Reproduce exactly, and only, the lines below from the one containing "特定商取引法に基づく表記 (444, 2182)" through the one containing "人と建設と未来ラボ (971, 2182)".

RECORD EXCERPTS:
- - -

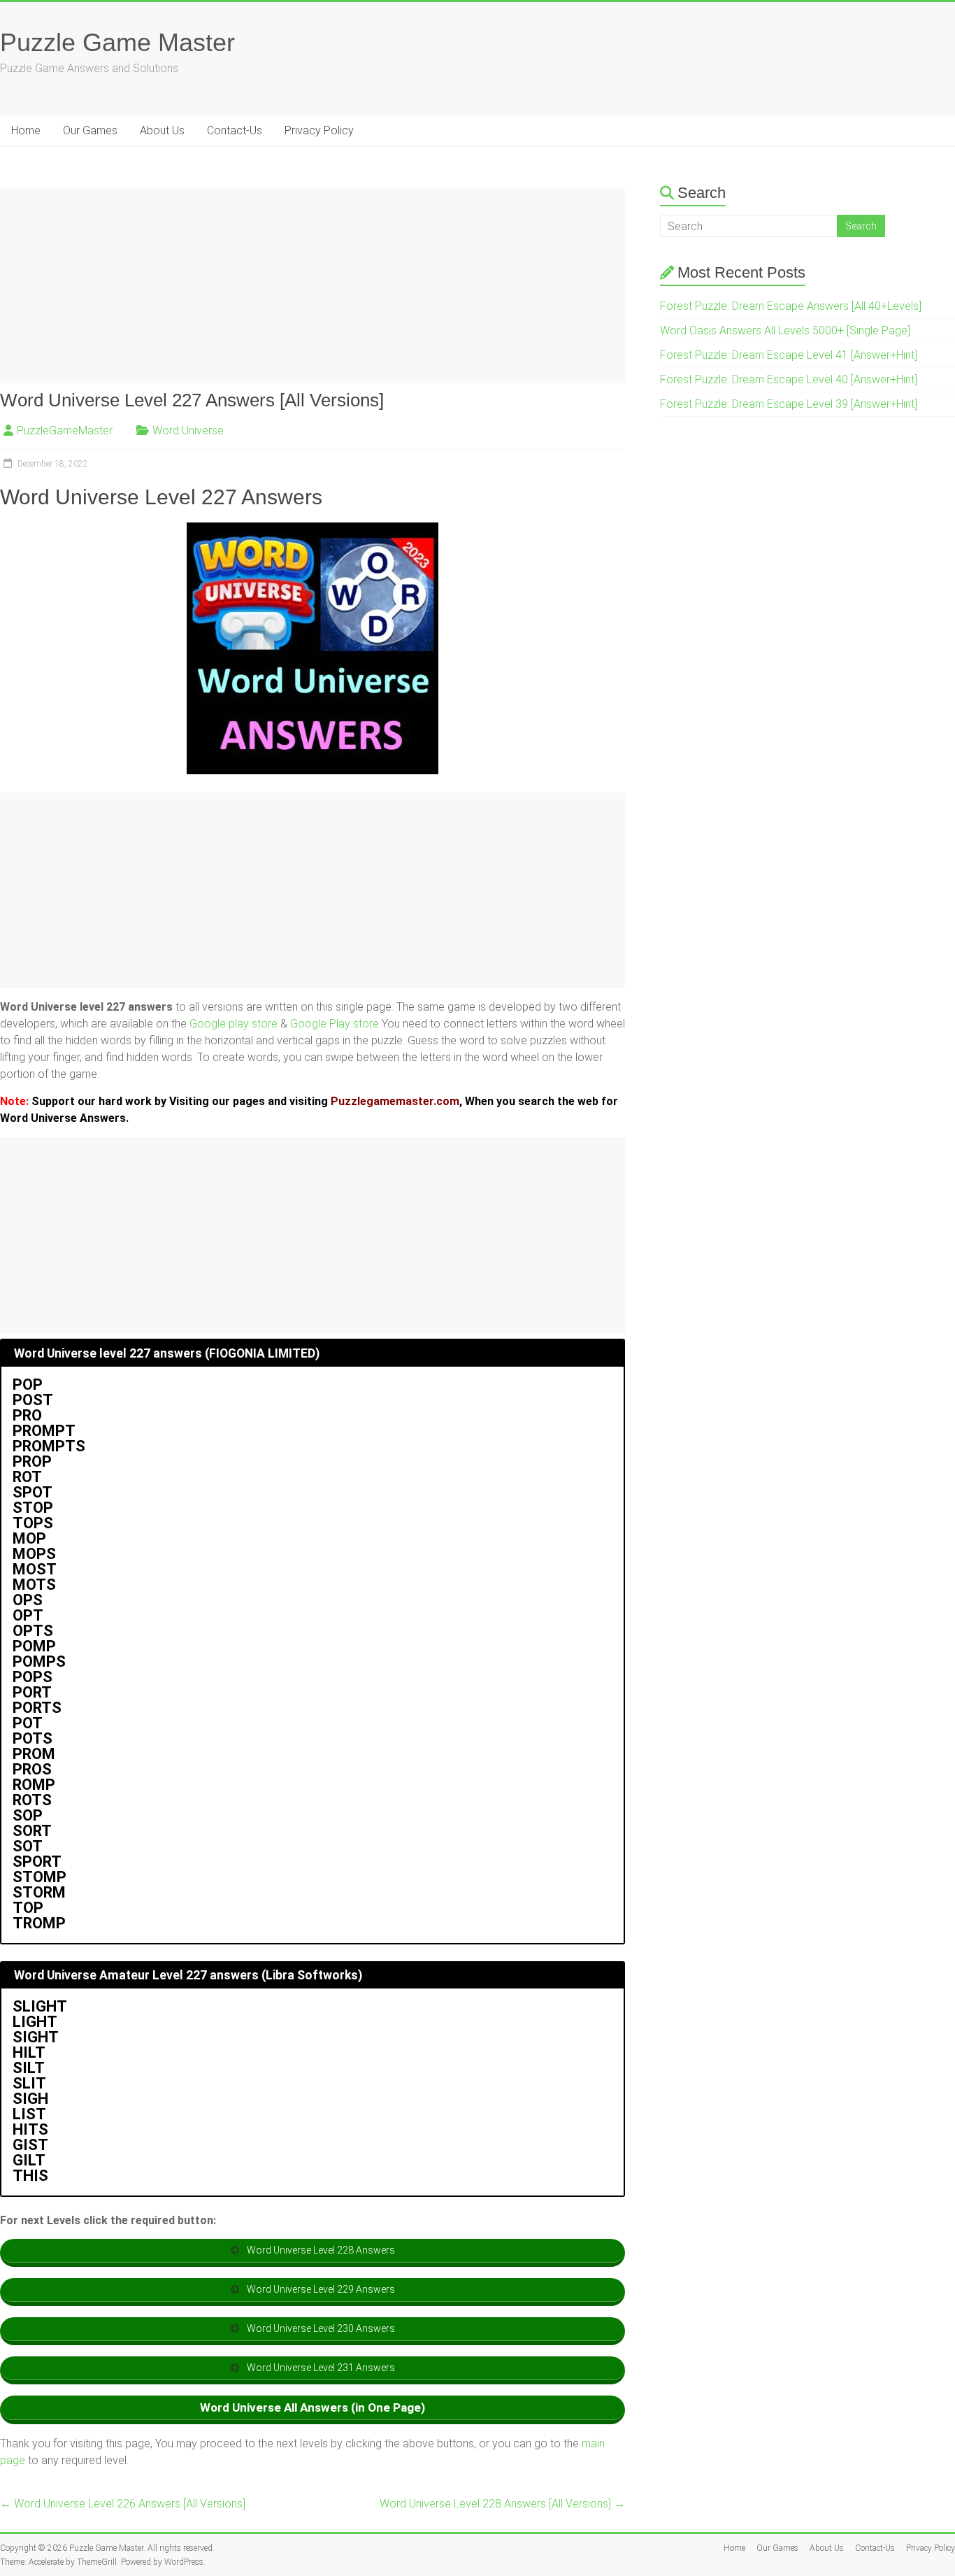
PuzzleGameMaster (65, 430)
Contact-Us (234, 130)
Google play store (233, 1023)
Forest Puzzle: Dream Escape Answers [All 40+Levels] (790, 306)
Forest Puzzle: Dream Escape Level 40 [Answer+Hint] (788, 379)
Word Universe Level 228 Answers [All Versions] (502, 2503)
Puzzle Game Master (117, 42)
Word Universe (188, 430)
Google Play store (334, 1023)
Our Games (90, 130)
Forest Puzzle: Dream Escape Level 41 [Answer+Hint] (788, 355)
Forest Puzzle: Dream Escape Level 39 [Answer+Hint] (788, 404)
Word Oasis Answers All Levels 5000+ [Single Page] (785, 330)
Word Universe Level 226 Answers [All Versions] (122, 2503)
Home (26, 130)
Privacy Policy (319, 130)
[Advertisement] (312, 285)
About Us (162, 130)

- - -

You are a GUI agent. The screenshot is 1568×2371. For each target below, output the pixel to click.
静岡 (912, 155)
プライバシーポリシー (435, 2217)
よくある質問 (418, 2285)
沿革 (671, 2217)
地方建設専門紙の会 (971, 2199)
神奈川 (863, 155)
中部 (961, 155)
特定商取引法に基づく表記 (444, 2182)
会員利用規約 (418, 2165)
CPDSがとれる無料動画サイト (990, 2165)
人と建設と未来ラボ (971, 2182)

- - -

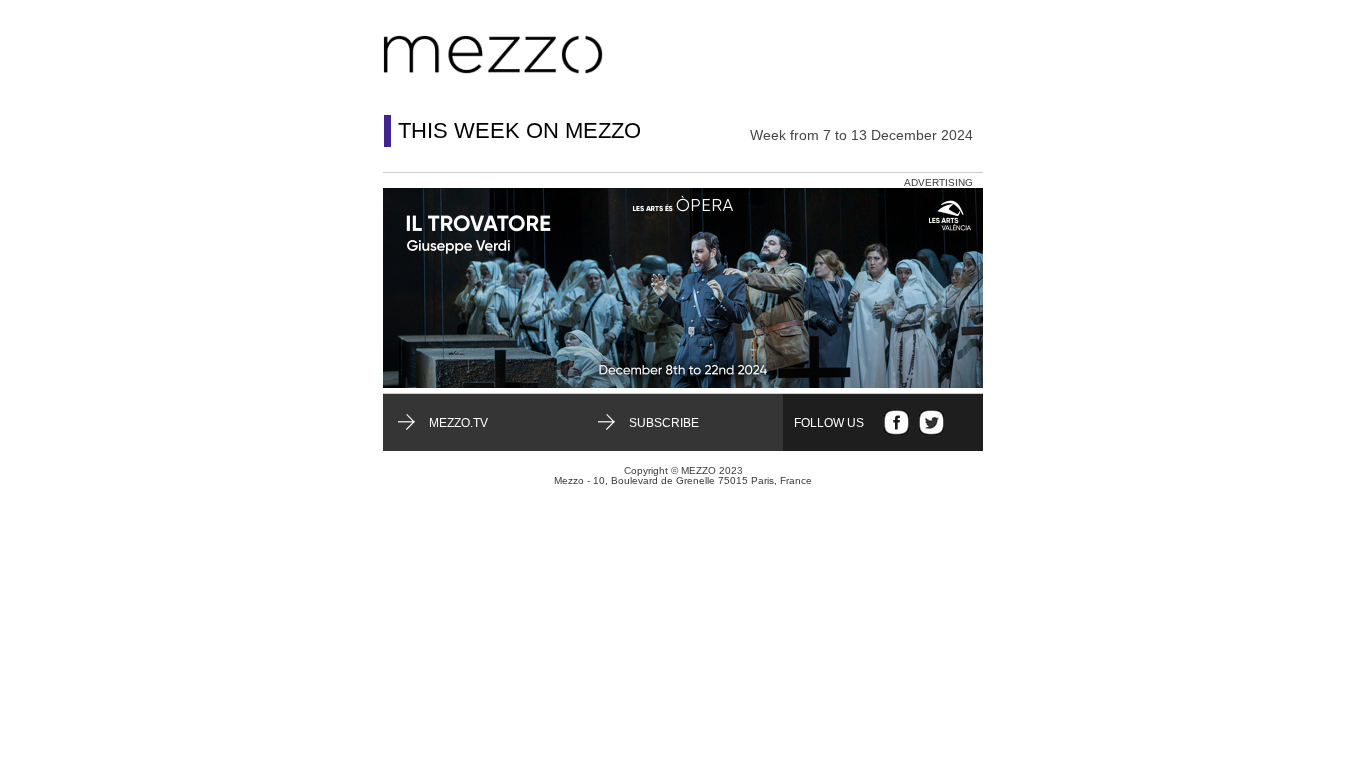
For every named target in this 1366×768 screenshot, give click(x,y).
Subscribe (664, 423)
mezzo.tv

- - -

EXPECTED OUTPUT:
特定商取引法に基づく表記 (444, 2182)
会員利用規約 (418, 2165)
CPDSがとれる無料動画サイト (990, 2165)
人と建設と未来ラボ (971, 2182)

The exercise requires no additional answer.